A new EPRI study finds that rising demand from data centers does not automatically drive up electricity prices. When large users pay their full share and planning happens early, higher load can actually help spread fixed grid costs and stabilize rates.
More Data Centers Don’t Automatically Mean Higher Electricity Bills
Rising power bills are often blamed on data centers and other large industrial users. A recent study from the Electric Power Research Institute (EPRI) shows the relationship isn’t automatic.
Electric grids have high fixed costs. Power plants, transmission lines, and substations must be paid for whether demand rises or falls. When usage increases, those fixed costs are spread across more kilowatt-hours. Under the right conditions, that can stabilize or even reduce average prices.
What the Data Shows
EPRI analyzed state-level data from 2019 to 2024.
Demand Growth and Prices
States with faster demand growth generally saw smaller electricity price increases. Some even saw prices decline. States with flat or falling demand experienced larger increases. On average, a 10% increase in electricity demand was linked to about a 0.6-cent per kWh drop in prices.
The reason is simple: when usage grows, costs are distributed more widely. When usage stalls but system costs keep rising, per-kWh prices increase faster.
Where It Breaks Down
This model only works if large new users pay for the grid upgrades they require and stay connected long enough to justify those investments.
Cost Allocation Risk
If expensive upgrades are shared across all customers, or if large users reduce demand or leave before costs are recovered, other ratepayers absorb the difference.
Regional Variation
Outcomes also vary by state.

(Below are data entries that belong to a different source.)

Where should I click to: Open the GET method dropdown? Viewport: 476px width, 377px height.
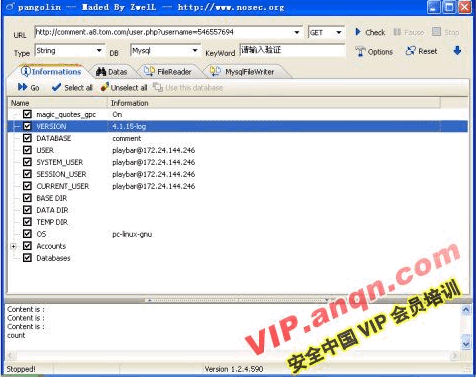(x=339, y=32)
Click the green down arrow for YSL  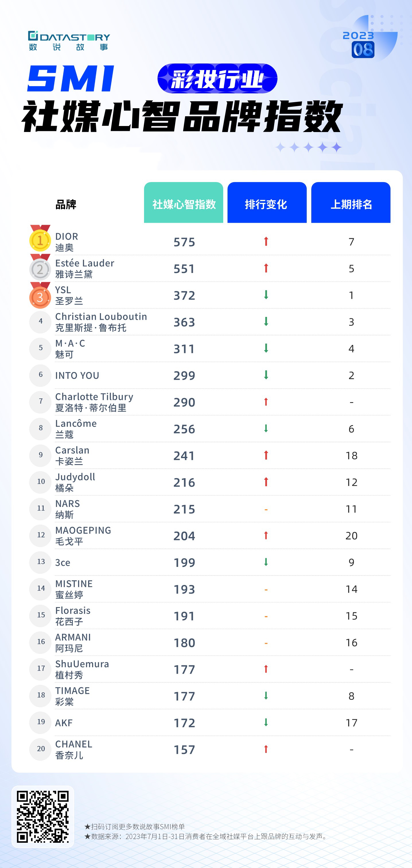pyautogui.click(x=266, y=295)
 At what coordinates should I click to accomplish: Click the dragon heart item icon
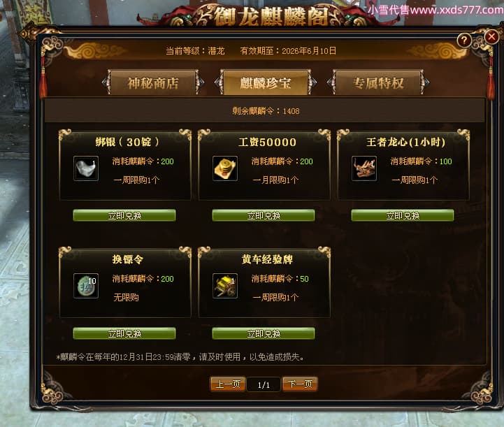[x=364, y=168]
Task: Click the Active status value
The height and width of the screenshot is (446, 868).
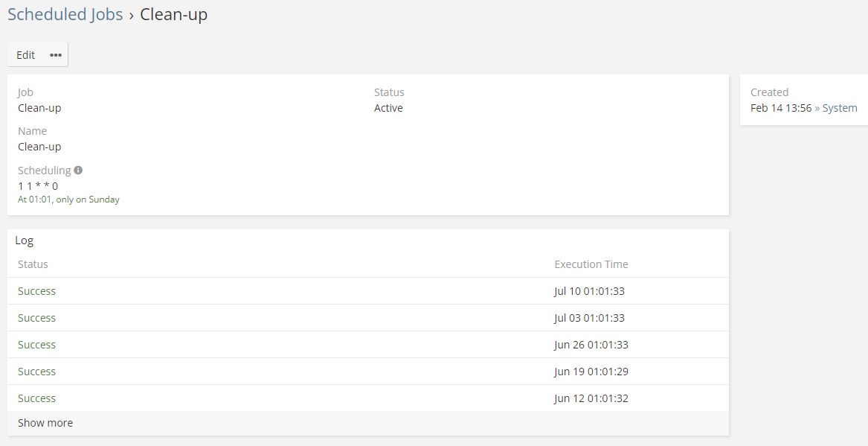Action: pyautogui.click(x=388, y=108)
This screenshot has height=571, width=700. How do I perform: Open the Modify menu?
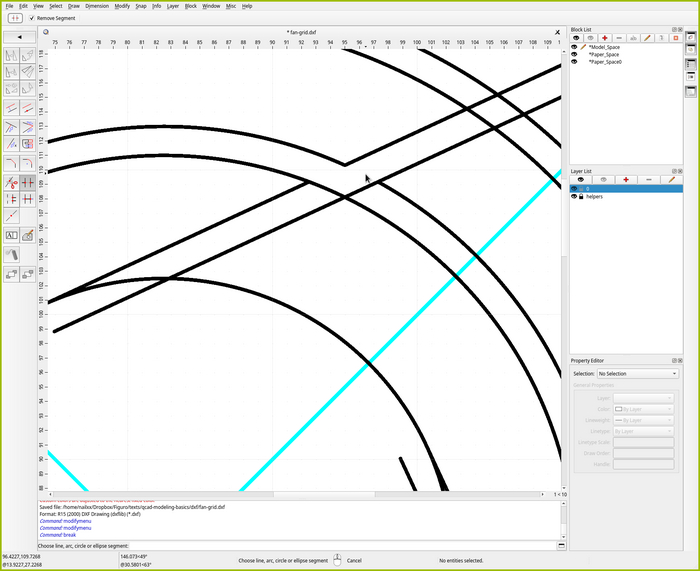point(122,6)
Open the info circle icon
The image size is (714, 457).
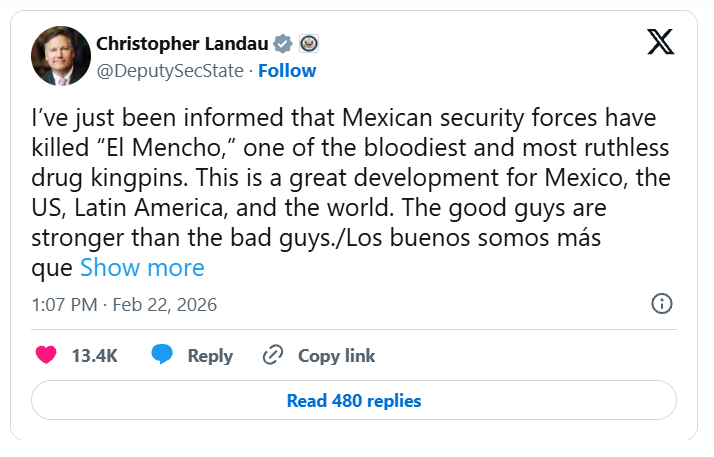click(x=661, y=304)
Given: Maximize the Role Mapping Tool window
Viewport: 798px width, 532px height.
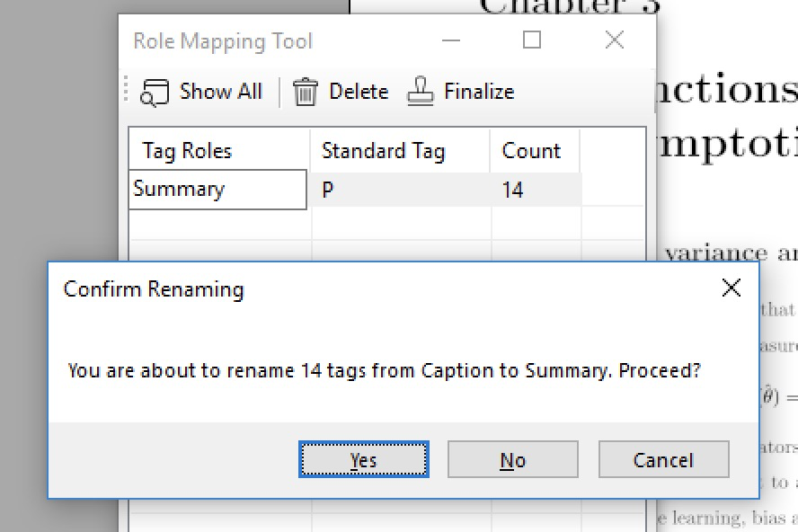Looking at the screenshot, I should tap(532, 40).
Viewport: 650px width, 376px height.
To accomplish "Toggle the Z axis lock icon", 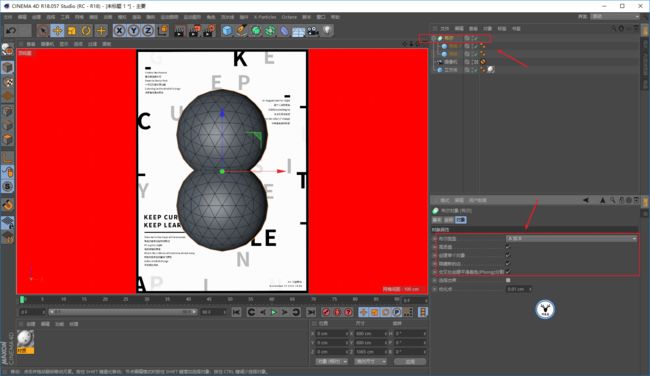I will coord(148,31).
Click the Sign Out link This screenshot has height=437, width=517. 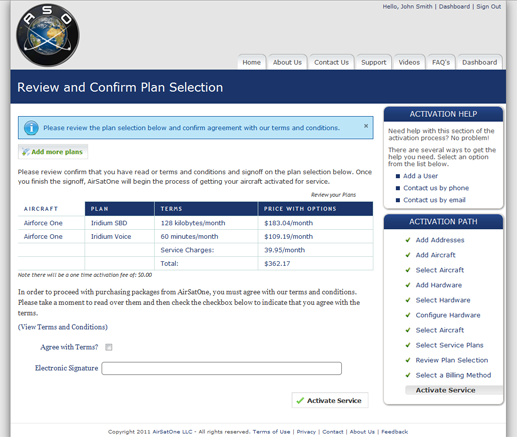click(x=489, y=7)
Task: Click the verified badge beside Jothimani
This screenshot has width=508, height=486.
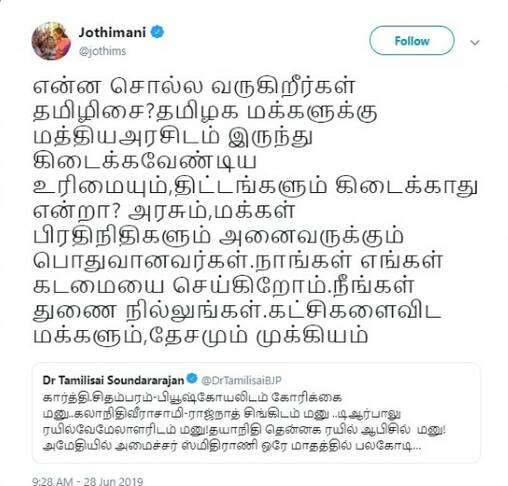Action: [157, 32]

In regions where serving new demand requires major transmission or generation investments, prices can still rise even with growing demand.
What Needs to Happen
EPRI highlights three priorities: plan before large loads arrive, design rates so big customers pay incremental costs, and ensure large users can shift or reduce demand during peak periods.
The study period reflected modest demand growth. Future increases driven by AI, electrification, and industrial expansion could be much larger.
More demand does not automatically raise prices. Policy design, planning, and cost allocation determine the outcome.